What the exercise asks:
Everything from the line containing "640x447 pixels." through the last line of the data below should be given again exactly, both end lines included and nothing more.

Source data:
***
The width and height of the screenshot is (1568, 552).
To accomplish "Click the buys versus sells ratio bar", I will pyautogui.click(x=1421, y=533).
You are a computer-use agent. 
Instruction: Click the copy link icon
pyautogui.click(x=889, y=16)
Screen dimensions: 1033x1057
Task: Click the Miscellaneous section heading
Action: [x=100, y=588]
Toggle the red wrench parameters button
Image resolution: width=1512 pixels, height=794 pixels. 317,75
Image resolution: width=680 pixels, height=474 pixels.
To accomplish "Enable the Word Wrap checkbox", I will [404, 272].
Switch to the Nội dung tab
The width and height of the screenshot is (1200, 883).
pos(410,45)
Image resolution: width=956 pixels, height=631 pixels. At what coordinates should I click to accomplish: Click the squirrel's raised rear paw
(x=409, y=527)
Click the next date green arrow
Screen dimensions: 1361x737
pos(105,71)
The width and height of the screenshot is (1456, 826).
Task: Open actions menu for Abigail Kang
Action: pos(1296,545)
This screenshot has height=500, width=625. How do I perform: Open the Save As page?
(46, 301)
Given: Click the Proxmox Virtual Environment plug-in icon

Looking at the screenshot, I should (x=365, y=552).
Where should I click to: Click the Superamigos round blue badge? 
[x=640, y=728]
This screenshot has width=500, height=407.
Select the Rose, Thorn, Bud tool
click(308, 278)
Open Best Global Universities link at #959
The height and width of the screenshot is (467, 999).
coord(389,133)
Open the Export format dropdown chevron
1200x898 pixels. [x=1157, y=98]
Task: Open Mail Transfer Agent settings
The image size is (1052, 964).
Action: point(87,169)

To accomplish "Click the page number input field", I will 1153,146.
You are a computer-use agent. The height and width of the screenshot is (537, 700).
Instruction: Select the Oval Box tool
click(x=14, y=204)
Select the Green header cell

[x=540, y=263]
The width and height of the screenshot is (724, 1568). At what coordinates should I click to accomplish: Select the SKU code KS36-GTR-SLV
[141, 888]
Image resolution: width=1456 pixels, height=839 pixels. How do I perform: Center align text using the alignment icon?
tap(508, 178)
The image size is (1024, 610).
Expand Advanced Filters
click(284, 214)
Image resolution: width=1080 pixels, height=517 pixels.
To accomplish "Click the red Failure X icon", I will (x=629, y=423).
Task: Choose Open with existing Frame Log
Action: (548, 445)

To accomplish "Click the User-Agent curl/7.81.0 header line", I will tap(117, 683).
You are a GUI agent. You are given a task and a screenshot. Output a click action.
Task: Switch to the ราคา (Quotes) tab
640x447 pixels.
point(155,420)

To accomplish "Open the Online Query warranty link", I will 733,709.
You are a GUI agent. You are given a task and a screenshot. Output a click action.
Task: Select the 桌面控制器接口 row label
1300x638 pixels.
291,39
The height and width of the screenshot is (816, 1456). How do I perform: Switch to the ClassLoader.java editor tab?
***
Exercise result:
640x447 pixels.
point(155,420)

To accomplish "Open the Online Query warranty link", I will 733,709.
You are a GUI agent. You are given a task and a screenshot. Output a click action.
Task: Select the 桌面控制器接口 row label
1300x638 pixels.
291,39
The height and width of the screenshot is (816, 1456). How do I perform: Switch to the ClassLoader.java editor tab?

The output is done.